Under this framework: Bangla remains the language of instruction, reasoning and assessment. English and other languages are taught as professional and research skills. Multilingual competence strengthens global participation without eroding national coherence. This model mirrors successful systems in Japan, South Korea, China and Europe, where national languages form the foundation of higher education while multilingualism enhances international collaboration.

Strategic Impact on National Development

Free, inclusive and mother-tongue-based education produces: Higher retention of domestic talent,Reduced brain drain, Stronger alignment between education and national needs, A professional class capable of serving society directly, not just global markets. For female students, this model offers not only access but agency, enabling participation in nation-building on equal terms.

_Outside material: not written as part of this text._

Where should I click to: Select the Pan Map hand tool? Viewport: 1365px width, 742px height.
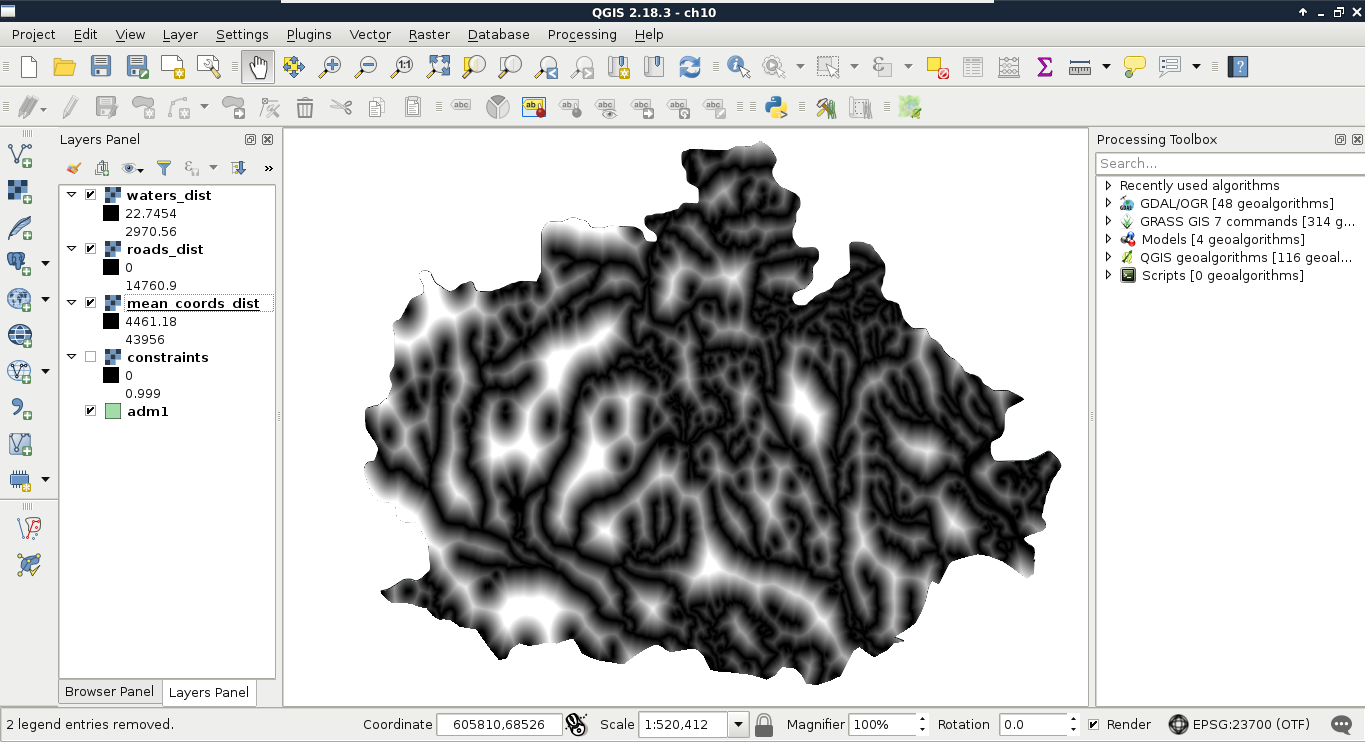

 Politics-Free Educational Institutions as a Structural Necessity

The call for the complete removal of political party control from educational campuses addresses one of the most damaging structural distortions in Bangladesh’s education system. Educational institutions exist to cultivate knowledge, critical thinking and professional competence. When campuses are subjected to partisan control, they are transformed into arenas of power contestation rather than spaces of learning. This results in: Normalisation of coercion and intimidation, Suppression of independent thought, Systemic insecurity for female students, Academic decline and institutional paralysis. Depoliticisation does not negate civic consciousness. Rather, it protects academic autonomy, ensuring that students may develop political awareness through education and debate, not through enforced allegiance or fear-based mobilisation. A campus free from party dominance is not apolitical; it is academically sovereign.

2. Neutral Learning Environments and Student Safety

For female students in particular, politicised campuses generate layered vulnerability: Physical insecurity,Social exclusion, Retaliation for non-alignment, Silencing of dissent.

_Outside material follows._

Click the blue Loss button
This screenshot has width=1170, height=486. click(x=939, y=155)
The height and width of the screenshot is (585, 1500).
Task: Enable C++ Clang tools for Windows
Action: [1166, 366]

A neutral academic environment restores: Equal access to institutional resources, Freedom of movement and expression, Confidence in educational continuity. Safety is not an auxiliary concern—it is the foundation upon which learning is possible. Without safety, education becomes conditional and participation selective.

3. Merit, Ethics and Equality as the Basis of Opportunity

The principle that opportunities must be determined by merit, integrity and ability challenges entrenched systems of patronage that have distorted access to education, employment and leadership. Political affiliation as a criterion: Undermines competence, Penalises independence, Rewards loyalty over ability. A merit-based system: Restores institutional credibility, Incentivises excellence and ethical conduct,Ensures fair competition across social and economic backgrounds. For female students, meritocracy is not merely fairness—it is protection against exclusion disguised as tradition or power.

4. Ethical Governance and Long-Term Institutional Stability

Merit without ethics is insufficient. Ethical standards ensure that competence serves public interest rather than private gain. By integrating merit with integrity: Leadership becomes accountable, Authority becomes service-oriented, Institutions gain long-term legitimacy. This framework replaces short-term political advantage with sustainable national capacity.

 Safety, Voice and Accountability Through Independent Platforms

Jatiya Chhatri’s support for independent digital and civic platforms recognises that rights without mechanisms are illusory. Female students often face: Barriers to reporting abuse, Fear of retaliation, Institutional silence. Independent platforms provide: Secure channels for disclosure, Evidence-based documentation, Collective visibility of systemic injustice. These platforms function not as instruments of confrontation, but as civic safeguards, enabling accountability without chaos.

Fear-Free Expression as a Democratic Requirement

The ability to report injustice without fear is a defining feature of a functioning republic.

When students are silenced:Abuse becomes normalised, Institutions decay internally,The state loses legitimacy. By protecting voice, the state strengthens itself. Accountability does not weaken authority—it purifies it.